> **Input records**
########
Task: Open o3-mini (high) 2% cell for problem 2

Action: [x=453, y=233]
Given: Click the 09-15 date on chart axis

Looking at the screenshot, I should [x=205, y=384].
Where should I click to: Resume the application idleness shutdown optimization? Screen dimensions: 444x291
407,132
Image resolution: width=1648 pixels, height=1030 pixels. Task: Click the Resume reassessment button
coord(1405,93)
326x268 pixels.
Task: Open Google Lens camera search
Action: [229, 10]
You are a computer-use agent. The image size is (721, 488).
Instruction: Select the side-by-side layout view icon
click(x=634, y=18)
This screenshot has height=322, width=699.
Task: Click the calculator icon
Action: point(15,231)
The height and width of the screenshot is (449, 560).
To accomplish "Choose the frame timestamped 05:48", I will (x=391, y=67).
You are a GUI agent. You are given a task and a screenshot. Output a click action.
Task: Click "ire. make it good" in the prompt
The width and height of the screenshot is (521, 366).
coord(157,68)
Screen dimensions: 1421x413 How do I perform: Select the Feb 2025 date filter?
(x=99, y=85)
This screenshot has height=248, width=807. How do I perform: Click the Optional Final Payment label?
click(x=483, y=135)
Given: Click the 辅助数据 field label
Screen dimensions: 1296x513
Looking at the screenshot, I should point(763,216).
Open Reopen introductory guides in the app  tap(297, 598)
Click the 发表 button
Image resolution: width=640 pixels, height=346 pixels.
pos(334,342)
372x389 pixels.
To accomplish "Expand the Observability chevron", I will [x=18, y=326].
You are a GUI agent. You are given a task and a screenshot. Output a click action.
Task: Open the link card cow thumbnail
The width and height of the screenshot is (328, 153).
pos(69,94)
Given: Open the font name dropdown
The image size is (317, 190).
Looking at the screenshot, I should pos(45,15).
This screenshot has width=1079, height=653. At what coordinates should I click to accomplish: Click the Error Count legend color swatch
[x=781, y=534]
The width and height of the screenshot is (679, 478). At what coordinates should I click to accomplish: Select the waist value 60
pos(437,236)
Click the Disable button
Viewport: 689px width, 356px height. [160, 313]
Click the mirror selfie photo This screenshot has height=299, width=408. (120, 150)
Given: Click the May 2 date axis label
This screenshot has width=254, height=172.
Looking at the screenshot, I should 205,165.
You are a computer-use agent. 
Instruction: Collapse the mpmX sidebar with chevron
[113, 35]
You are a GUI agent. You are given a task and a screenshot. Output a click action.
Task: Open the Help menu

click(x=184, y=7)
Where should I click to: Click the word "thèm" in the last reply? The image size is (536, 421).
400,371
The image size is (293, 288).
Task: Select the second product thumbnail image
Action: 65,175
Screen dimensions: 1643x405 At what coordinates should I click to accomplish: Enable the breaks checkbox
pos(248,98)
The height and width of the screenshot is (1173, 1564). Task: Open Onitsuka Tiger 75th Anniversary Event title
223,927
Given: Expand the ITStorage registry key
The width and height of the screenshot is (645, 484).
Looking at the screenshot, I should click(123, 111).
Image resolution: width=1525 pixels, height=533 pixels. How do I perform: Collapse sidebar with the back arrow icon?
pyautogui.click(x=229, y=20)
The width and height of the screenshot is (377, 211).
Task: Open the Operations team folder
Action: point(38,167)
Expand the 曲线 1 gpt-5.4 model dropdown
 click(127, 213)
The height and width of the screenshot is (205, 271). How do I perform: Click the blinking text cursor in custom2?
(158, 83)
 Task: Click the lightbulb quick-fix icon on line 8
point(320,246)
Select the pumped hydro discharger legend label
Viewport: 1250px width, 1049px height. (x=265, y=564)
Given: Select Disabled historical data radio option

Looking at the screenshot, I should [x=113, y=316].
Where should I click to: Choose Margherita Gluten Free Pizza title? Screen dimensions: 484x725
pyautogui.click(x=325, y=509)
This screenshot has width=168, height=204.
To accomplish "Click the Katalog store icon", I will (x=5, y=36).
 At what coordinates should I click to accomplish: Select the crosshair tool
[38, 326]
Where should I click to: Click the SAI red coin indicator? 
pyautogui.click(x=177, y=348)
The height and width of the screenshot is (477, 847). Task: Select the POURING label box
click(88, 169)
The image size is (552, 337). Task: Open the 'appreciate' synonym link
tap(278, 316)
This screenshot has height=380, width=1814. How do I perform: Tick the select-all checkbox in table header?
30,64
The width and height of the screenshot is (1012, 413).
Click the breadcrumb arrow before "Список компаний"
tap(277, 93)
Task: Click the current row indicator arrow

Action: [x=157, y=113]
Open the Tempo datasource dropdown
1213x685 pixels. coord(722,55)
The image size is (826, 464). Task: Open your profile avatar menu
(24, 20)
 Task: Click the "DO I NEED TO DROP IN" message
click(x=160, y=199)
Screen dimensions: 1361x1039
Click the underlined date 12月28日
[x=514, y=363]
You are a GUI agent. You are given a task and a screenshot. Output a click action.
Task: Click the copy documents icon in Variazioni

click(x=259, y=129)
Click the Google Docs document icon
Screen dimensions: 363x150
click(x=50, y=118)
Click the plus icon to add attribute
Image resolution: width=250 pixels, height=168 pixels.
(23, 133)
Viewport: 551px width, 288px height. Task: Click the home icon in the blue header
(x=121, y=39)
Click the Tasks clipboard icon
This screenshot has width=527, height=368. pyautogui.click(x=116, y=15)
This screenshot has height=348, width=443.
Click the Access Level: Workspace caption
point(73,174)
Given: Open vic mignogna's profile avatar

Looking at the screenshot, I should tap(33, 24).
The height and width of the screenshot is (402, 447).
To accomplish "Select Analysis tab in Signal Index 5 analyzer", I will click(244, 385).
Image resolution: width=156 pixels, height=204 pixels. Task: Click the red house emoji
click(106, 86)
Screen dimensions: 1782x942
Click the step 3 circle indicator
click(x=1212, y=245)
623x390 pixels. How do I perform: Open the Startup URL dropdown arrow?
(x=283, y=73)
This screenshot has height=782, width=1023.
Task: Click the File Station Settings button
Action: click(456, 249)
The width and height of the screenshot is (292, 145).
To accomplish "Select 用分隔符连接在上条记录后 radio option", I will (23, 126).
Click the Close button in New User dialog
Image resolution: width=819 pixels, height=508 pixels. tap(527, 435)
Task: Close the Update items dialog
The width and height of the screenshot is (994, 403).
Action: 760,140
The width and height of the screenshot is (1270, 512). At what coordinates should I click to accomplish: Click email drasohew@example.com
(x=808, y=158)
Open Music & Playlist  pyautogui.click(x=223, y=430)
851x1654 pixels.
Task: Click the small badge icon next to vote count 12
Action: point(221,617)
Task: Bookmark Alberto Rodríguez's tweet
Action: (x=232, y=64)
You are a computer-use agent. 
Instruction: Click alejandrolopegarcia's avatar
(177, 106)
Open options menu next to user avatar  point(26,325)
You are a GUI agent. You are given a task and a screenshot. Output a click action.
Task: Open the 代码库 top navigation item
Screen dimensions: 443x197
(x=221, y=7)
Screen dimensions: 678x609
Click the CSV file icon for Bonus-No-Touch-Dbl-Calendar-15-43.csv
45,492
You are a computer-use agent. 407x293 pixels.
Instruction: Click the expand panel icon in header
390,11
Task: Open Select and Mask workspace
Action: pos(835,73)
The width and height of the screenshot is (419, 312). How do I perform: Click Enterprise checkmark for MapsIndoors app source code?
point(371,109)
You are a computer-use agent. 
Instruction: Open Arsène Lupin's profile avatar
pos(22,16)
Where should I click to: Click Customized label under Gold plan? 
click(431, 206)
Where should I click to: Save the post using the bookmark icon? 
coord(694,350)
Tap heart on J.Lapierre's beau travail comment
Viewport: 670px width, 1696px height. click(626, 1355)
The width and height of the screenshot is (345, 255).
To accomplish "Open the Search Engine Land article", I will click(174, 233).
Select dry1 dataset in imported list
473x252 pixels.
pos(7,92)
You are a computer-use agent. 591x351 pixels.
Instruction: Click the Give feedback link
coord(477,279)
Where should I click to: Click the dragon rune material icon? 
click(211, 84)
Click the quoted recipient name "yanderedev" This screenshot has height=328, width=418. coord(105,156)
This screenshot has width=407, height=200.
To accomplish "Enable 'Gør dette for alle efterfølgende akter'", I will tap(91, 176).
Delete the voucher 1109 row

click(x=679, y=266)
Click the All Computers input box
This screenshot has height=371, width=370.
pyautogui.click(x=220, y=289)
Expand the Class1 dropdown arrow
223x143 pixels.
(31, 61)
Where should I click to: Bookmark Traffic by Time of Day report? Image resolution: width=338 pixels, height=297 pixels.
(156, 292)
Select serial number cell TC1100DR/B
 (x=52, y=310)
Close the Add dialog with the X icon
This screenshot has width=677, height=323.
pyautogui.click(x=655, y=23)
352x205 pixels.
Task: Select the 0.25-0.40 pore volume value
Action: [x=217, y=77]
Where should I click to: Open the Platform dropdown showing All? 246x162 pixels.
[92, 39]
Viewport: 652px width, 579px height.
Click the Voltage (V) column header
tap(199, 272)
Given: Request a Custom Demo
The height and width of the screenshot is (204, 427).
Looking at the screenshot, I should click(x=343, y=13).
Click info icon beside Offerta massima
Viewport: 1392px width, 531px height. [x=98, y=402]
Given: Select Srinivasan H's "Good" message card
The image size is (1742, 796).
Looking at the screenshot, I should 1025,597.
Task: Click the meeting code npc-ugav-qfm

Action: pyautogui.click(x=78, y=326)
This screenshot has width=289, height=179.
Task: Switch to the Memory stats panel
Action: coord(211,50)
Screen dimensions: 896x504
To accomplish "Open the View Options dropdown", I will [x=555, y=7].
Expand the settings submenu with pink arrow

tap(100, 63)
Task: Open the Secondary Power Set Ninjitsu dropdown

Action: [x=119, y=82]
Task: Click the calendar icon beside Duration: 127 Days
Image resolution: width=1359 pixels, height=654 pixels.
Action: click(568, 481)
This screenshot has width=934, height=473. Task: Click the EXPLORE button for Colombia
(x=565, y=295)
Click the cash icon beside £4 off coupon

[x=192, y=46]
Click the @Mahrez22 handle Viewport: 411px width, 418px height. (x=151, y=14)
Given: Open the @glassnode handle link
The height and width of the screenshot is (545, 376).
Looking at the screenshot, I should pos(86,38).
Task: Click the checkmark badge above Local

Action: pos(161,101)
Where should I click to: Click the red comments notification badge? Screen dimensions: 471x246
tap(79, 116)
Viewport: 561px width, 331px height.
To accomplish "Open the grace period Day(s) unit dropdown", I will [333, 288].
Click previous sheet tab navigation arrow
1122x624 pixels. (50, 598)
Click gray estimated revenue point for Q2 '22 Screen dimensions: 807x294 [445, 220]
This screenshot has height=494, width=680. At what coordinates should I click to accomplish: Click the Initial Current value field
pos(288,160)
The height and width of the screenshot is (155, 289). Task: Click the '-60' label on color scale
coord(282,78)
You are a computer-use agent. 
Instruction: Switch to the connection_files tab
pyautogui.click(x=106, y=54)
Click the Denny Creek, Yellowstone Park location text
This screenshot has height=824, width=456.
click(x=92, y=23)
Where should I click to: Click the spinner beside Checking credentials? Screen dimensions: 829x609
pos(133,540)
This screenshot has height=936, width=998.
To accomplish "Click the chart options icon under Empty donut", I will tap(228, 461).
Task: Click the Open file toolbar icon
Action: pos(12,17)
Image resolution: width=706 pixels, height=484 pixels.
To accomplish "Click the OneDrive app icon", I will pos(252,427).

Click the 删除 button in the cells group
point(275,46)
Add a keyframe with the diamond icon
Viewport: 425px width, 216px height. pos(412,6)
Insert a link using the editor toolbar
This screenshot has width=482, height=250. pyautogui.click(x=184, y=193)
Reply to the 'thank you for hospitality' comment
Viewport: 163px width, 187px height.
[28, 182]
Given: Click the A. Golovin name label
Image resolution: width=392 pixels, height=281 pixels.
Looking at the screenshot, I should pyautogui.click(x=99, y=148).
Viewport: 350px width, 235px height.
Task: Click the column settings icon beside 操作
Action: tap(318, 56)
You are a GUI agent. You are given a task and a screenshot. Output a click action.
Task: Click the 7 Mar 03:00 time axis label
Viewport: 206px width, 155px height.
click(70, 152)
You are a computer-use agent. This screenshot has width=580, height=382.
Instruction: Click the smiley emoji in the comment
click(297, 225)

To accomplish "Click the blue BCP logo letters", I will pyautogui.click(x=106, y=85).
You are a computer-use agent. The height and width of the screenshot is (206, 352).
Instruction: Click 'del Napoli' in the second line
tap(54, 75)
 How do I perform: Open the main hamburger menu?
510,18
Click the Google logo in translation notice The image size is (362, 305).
########
> **Task to complete**
Please report the number of lines in the data that include the word "name", and add no other text.

> **Task result**
3